#### Action item
Copy out all lines of the records in which the word "label" appears.

====== Source information ======

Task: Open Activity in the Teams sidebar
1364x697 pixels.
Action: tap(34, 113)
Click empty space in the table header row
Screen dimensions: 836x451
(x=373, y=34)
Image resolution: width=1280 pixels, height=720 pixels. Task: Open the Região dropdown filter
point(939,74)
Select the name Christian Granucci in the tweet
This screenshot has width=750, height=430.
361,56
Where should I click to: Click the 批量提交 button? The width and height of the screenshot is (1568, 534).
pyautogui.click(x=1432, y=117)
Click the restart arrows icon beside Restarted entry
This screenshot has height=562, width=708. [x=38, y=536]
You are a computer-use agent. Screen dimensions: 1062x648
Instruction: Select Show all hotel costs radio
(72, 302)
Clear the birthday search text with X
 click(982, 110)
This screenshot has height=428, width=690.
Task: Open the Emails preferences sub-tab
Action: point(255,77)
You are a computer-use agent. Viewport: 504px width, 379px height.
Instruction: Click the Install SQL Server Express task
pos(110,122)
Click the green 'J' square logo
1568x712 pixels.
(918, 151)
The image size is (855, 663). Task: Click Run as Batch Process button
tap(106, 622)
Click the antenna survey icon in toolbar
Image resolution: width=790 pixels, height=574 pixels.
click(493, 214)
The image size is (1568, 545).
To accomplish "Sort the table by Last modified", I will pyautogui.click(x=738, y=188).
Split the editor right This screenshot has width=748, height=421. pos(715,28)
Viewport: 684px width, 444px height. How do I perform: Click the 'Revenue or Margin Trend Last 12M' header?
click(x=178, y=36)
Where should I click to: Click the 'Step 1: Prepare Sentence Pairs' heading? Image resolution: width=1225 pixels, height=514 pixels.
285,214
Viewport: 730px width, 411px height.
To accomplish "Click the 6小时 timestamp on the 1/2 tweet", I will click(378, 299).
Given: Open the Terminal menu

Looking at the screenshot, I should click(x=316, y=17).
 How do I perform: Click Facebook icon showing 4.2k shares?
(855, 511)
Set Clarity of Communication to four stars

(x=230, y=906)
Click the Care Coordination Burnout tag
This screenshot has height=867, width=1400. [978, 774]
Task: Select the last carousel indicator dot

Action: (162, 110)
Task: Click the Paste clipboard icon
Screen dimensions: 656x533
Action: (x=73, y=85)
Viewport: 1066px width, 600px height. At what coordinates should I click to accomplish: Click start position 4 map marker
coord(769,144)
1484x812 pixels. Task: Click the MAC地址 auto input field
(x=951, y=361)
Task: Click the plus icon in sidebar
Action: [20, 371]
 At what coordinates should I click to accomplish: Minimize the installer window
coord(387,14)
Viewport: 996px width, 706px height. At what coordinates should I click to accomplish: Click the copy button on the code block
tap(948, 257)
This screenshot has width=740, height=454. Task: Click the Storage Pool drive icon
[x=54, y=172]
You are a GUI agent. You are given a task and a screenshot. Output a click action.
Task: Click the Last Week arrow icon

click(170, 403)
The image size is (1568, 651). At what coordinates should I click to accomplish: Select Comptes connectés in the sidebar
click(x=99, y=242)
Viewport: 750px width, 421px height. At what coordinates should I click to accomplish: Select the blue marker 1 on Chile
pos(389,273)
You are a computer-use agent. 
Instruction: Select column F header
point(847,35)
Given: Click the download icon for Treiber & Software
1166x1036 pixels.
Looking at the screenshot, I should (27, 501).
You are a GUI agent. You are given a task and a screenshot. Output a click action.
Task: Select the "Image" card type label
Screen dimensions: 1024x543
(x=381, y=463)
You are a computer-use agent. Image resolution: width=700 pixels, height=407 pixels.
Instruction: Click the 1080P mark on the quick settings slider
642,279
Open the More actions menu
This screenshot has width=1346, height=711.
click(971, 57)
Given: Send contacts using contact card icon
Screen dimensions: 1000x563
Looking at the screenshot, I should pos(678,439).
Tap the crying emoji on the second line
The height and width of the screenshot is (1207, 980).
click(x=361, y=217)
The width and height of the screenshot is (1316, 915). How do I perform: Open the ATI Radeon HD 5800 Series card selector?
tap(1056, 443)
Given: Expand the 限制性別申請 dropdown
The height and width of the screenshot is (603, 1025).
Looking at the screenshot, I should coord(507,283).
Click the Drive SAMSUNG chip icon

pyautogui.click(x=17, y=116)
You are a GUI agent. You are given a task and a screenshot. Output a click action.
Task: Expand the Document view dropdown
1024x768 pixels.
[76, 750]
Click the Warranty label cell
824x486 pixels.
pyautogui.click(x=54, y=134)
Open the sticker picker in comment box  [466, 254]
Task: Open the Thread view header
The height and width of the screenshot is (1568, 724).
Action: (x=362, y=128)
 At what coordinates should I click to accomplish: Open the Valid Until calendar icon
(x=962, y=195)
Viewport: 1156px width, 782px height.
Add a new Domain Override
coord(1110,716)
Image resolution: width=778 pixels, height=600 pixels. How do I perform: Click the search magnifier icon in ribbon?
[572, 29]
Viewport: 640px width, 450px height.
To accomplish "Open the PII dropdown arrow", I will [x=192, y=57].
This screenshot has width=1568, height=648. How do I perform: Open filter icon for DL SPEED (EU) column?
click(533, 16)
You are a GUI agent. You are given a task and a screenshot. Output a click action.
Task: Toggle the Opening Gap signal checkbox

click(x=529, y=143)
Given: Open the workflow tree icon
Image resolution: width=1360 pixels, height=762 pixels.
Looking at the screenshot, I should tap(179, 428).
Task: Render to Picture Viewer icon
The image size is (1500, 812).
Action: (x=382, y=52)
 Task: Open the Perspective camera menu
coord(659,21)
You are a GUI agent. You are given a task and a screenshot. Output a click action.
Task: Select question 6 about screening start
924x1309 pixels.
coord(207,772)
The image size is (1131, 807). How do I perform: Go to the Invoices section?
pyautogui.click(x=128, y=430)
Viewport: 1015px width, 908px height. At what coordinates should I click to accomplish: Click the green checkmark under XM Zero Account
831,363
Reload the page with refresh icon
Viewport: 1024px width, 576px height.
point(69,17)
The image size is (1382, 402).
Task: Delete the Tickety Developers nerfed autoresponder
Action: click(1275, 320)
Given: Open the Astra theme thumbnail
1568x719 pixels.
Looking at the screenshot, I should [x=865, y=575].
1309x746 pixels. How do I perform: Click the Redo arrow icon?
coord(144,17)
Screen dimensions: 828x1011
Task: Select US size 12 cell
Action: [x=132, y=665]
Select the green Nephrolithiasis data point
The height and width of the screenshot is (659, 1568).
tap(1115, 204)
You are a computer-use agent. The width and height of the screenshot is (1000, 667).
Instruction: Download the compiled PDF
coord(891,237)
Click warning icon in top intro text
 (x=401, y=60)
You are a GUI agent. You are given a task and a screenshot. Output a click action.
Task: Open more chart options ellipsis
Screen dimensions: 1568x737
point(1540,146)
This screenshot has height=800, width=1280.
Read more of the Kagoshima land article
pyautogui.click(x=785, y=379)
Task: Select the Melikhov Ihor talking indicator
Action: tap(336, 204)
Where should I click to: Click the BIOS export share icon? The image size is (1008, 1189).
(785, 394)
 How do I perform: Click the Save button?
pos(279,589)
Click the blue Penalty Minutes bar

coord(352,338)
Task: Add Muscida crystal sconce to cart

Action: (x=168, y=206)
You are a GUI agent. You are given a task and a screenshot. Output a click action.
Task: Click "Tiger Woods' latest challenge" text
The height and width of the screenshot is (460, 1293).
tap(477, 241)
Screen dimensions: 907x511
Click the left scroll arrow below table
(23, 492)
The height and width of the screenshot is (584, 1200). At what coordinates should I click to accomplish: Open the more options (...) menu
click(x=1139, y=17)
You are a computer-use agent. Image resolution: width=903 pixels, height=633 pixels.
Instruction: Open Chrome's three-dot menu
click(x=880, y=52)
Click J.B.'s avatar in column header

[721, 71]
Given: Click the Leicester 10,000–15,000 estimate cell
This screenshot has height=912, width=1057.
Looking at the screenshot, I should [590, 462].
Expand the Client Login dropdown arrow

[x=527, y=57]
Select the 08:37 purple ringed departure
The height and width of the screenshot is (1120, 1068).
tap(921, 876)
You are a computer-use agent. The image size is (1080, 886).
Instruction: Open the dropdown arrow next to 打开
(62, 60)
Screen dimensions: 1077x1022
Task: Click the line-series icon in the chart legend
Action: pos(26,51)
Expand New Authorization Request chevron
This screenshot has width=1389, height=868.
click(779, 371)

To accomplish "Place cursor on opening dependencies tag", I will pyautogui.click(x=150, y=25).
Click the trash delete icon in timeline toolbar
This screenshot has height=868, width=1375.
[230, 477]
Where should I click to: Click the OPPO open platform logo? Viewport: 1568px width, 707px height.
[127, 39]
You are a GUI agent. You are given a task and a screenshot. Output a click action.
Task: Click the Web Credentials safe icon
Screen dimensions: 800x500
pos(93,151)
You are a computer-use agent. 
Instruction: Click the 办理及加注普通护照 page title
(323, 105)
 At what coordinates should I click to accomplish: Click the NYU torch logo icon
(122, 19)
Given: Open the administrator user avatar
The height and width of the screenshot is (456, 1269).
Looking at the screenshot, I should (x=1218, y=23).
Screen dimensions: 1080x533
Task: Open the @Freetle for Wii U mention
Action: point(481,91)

======

#### Response to this task
Task: Select the "Image" card type label
Click the Warranty label cell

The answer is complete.